The trademark rights were subsequently split between Canada (the Second Cup Ltd.) and international (the Second Cup Coffee Company Inc.). Stacey Mowbray was head of the Canadian company, and Jim Ragas led the international side. Second Cup was featured in an episode of Undercover Boss that aired in March 2012 on the W Network. Under Mowbray's direction, Second Cup was presented as "a company that cares".

In September 2012, the company launched Tassimo beverages. In April 2015, Second Cup started a rewards program, which allows users to earn points using a mobile app. Alix Box was the CEO and president at Second Cup Ltd. from 2014 until her sudden departure, in May 2017; she was temporarily replaced by Garry MacDonald.

On April 12, 2018, Bregman announced an agreement with National Access Cannabis to develop and convert a network of recreational cannabis stores. Second Cup agreed to transform some of its western Canada locations into recreational cannabis dispensaries, with no cannabis-related products to be sold at its cafés.
The company stated that this alliance would allow it to leverage its real estate assets to drive value for the franchisees without affecting plans for new product innovation and opening new cafés across Canada. In August 2018, the company was already considering which of its locations in Ontario might be suitable as cannabis retail stores as an alternative to their current use, in conjunction with National Access Cannabis.

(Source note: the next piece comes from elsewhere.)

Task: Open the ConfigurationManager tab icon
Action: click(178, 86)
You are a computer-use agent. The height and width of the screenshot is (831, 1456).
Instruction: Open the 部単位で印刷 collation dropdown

On November 8, 2019, Second Cup announced plans to change its name to Aegis Brands Inc., pending stockholder approval the following year. The company was scheduled to open two cannabis stores in Calgary in early 2020 and planned expansion into Ontario. On December 5, 2019, Aegis Brands announced its acquisition of Ottawa-based coffeehouse chain Bridgehead Coffee for $11 million.

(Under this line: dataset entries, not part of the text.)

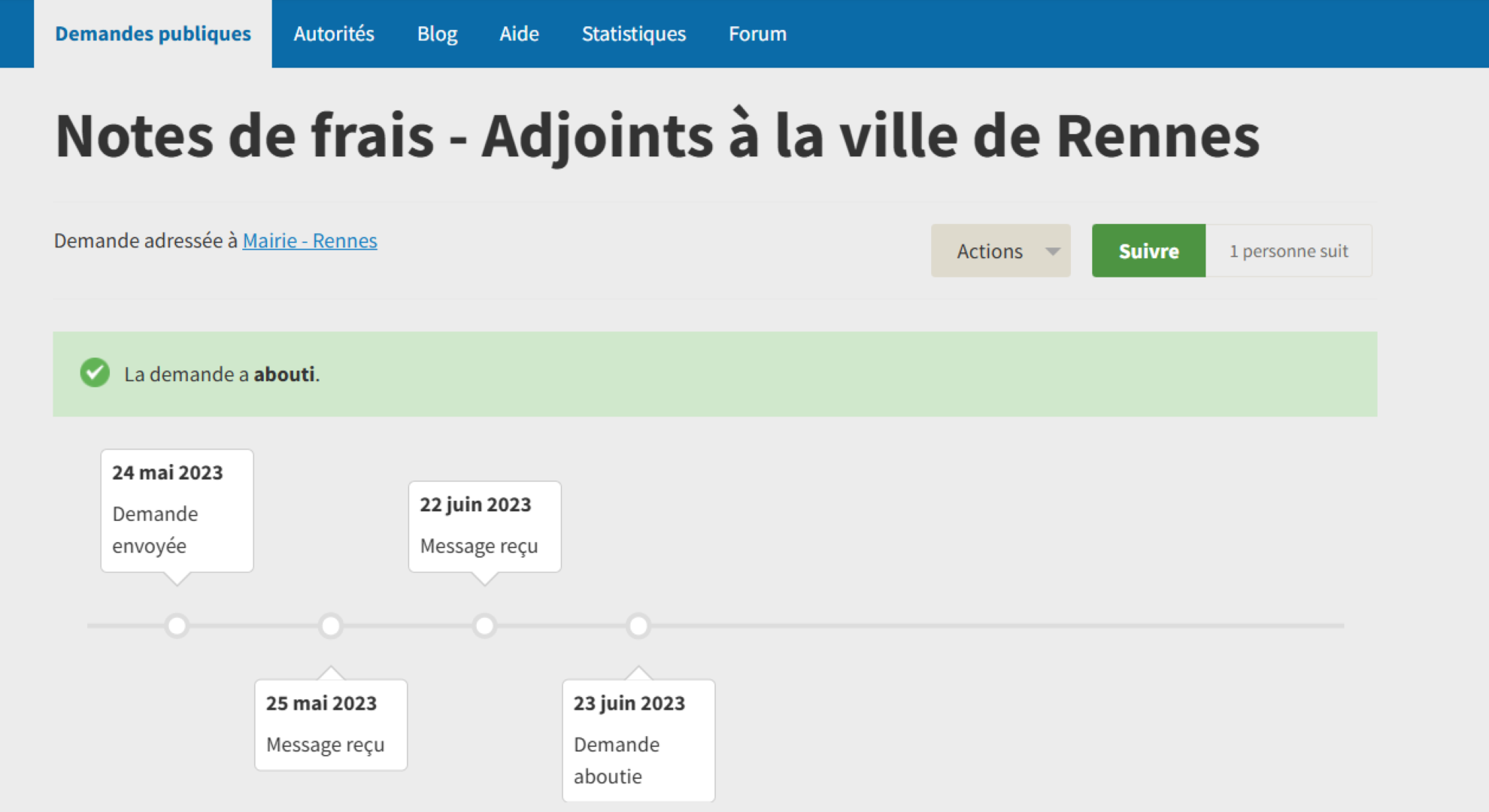The width and height of the screenshot is (1489, 812).
Task: Select the 22 juin 2023 timeline dot
Action: point(484,626)
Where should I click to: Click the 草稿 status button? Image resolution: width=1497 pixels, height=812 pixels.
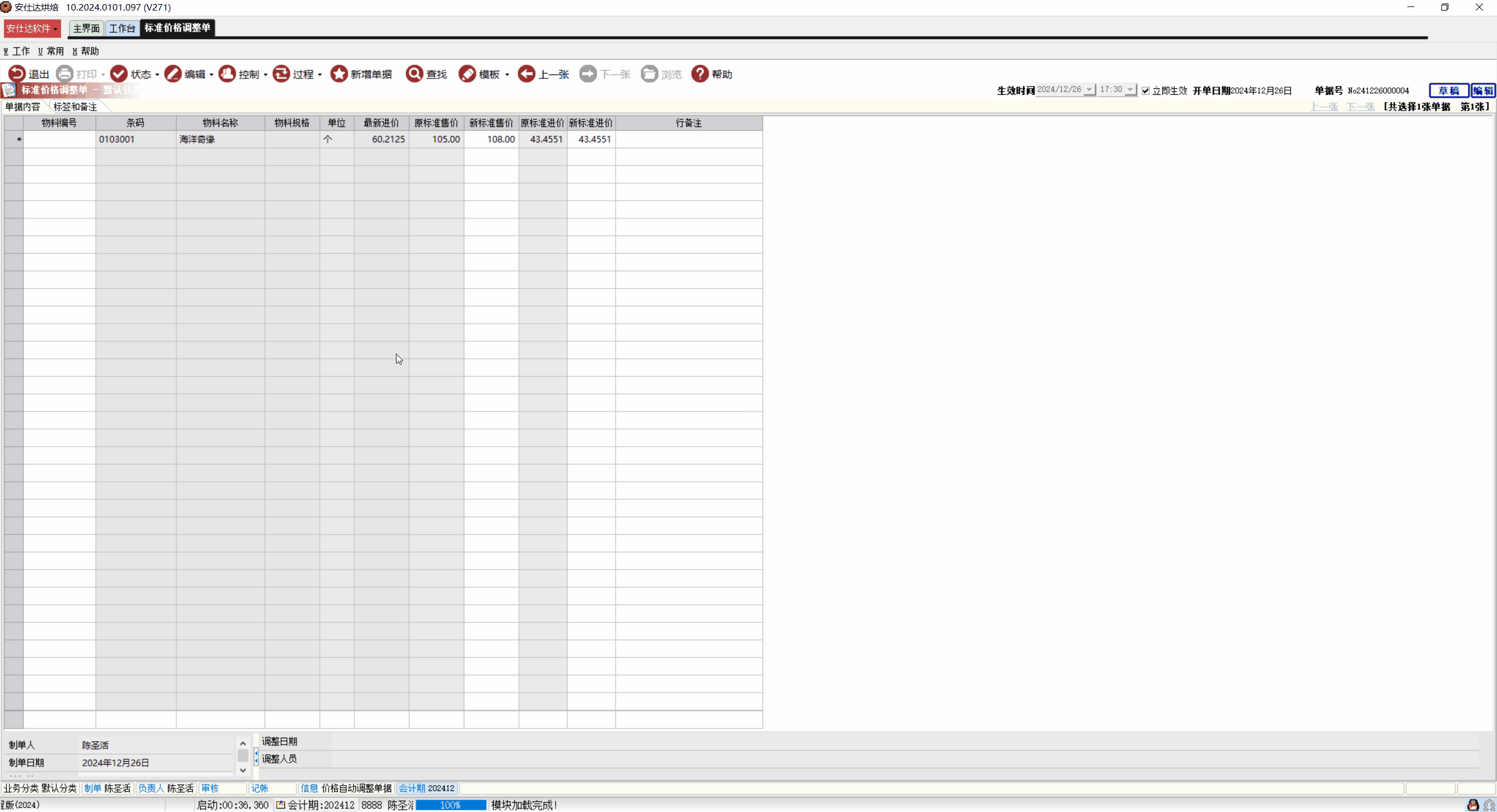point(1448,91)
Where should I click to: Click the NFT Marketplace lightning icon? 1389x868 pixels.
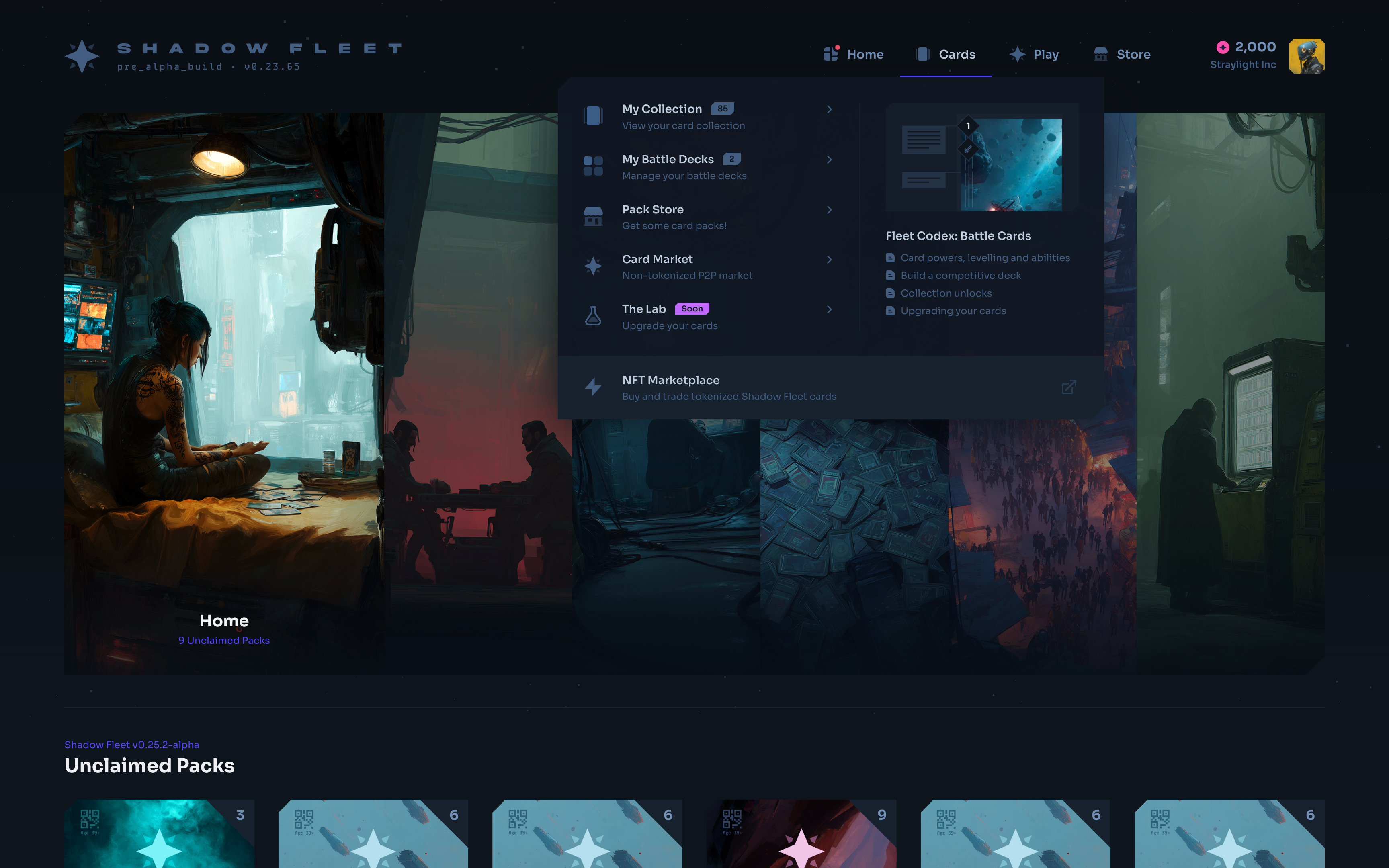point(594,387)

In February 2021, Aegis Brands agreed to sell Second Cup to Quebec-based Foodtastic Inc. for an undisclosed sale price that included $14 million in cash. Foodtastic chief executive Peter Mammas said that the company intended to expand the brand to 300 locations by 2025, from the existing store count of 190.

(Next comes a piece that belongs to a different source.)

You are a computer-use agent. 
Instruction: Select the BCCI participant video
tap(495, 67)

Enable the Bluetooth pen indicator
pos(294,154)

In May 2025, Second Cup's international division filed for creditor protection under the Companies' Creditors Arrangement Act in Canada. This comes after the company was unable to pay nearly $10 million to its creditors.

==Rainforest Alliance==
The Rainforest Alliance is an international nonprofit organization that works to conserve biodiversity and promote the fair treatment of workers. Rainforest Alliance Certified coffee farms must meet standards that include the protection of farms, soils, waterways, and wildlife; the workers are in safe working conditions; and the workers enjoy suitable housing, medical care, and access to schools for their children. 80% of Second Cup coffees are Rainforest Alliance Certified.

As of the end of 2011, Second Cup offered ten whole-leaf tea blends and herbal tisanes that were fair trade certified.

==Firebombing incident==
In 2001, Rhéal Mathieu, a member of Front de libération du Québec (FLQ), who in 1967 had been sentenced to nine years in prison for terrorist activities including murder, was convicted of firebombing three Second Cup locations in Montreal. The responsibility for the bombings was claimed by the Brigade d'autodéfense du français (BAF) (translated as Self Defence Brigade of French). BAF claimed it had targeted the stores because the company used its incorporated English name, "Second Cup", demanding the inclusion of French in the name. After the media coverage of the fire bombings, many Second Cup locations in Quebec changed their signs to Les cafés Second Cup.